According to coauthor Michal A. Elovitz, MD, the Hilarie L. Morgan and Mitchell L. Morgan President’s Distinguished Professor in Women’s Health at the University of Pennsylvania, Philadelphia, and chief medical advisor at Mirvie, the proprietary RNA platform moves beyond “unreliable and at times biased clinical factors such as race, BMI, and maternal age” to offer a “precision-based approach to pregnancy health.”

Excluding traditional risk factors also “promises more equitable care than the use of broad sociodemographic factors that often result in bias,” she added, noting that this may help address the higher rate of pregnancy complications among Black patients.

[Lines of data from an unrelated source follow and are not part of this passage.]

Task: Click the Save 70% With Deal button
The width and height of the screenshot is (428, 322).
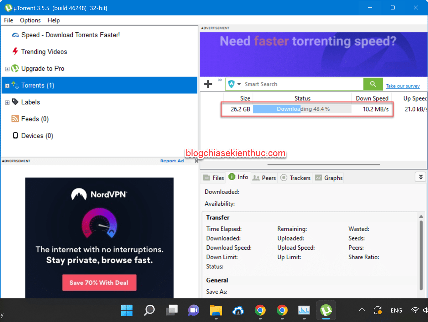Action: pos(99,283)
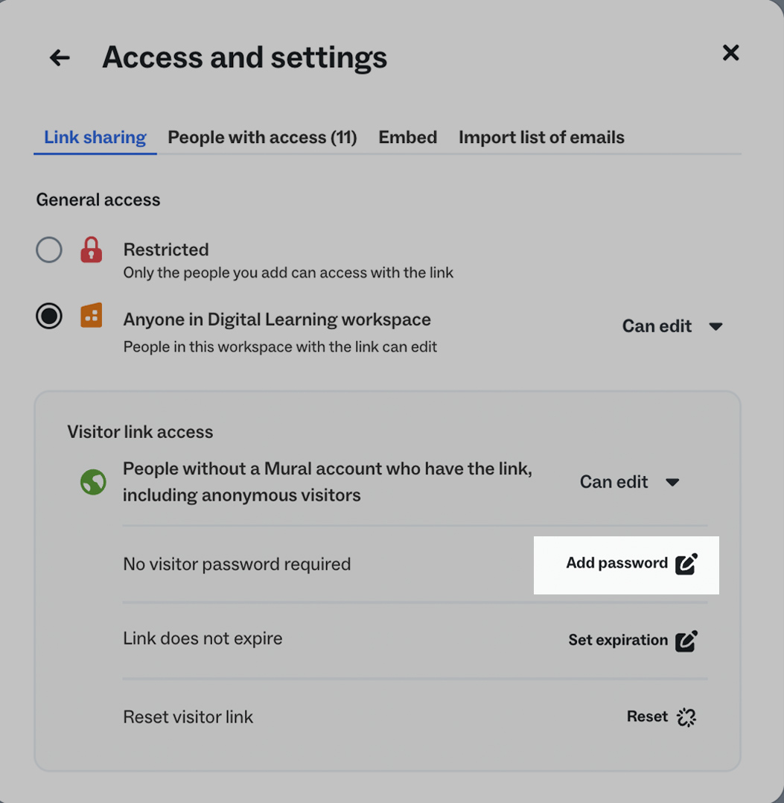Click the broken-link icon next to Reset
Screen dimensions: 784x803
click(x=685, y=717)
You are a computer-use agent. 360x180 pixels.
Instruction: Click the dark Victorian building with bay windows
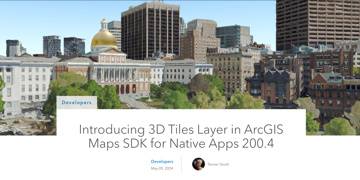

When asked about the potential for false-positive results, considering reported specificity rates of 72%-80%, Dr. Elovitz suggested that such concerns among pregnant women are an “unfortunate misconception.”

“It is not reflective of what women want regarding knowledge about the health of their pregnancy,” she said in a written comment. “Rather than be left in the dark, women want to be prepared for what is to come in their pregnancy journey.”

In support of this statement, Dr. Elovitz cited a recent study involving women with preeclampsia and other hypertensive disorders in pregnancy. A questionnaire showed that women appreciated pregnancy risk models when making decisions, and reported that they would have greater peace of mind if such tests were available.

*This story was updated on 4/26/2022.